- Born: April 24, 1972 (age 54)
- Education: University of Massachusetts Amherst (BA) Howard University (JD)
- Occupation: Magazine editor

= Keija Minor =

American lawyer and magazine editor (born 1972)

Keija C. Minor (born April 24, 1972) is an African-American magazine editor and former lawyer. From 2012 to 2017, she was editor-in-chief of Condé Nast weddings magazine Brides, becoming the first African-American to hold the editor-in-chief title at Condé Nast.

==Early life==
Minor grew up in Harvard, Massachusetts, and attended the University of Massachusetts-Amherst, then Howard University Law School, where she graduated in 1999.

==Career==
Minor practiced corporate law for four years before moving to magazines, first joining Travel Savvy where she eventually became editor-in-chief.

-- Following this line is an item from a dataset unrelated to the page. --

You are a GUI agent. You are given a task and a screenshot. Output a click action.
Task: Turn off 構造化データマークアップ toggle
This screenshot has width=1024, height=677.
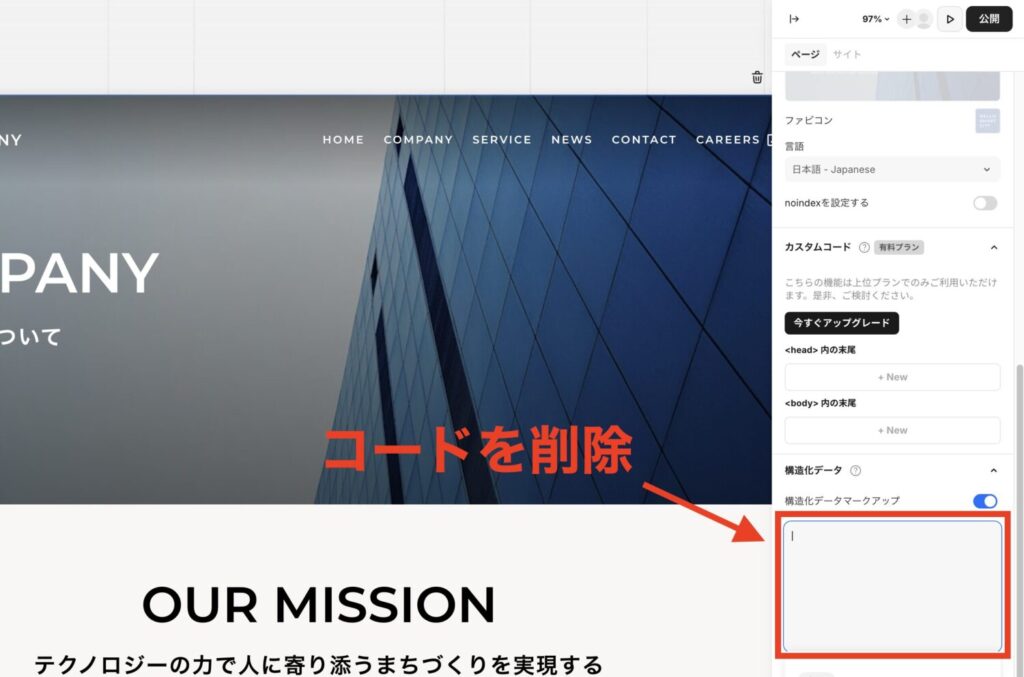[985, 501]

She also worked for Los Angeles Confidential, then as editor-in-chief of Gotham from 2005 to 2007 and Uptown (2008 to 2011) before joining Condé Nast. Minor became executive editor of Brides, the world's largest weddings publication, in 2011, then acting editor-in-chief when previous editor-in-chief Anna Fulenwider moved to Marie Claire; the promotion became permanent in November 2012. This made Minor the first African-American to hold the editor-in-chief title in Condé Nast's then-103-year history. At Brides, Minor oversaw the expansion of the publication into commercial endeavors, including making editors from the magazine available for hire as private consultants to individual brides.

In 2013, The Grio named Minor to its Grio 100 list, citing her "breaking Conde Nast's color barrier at Brides."

Minor resigned from Condé Nast in 2017.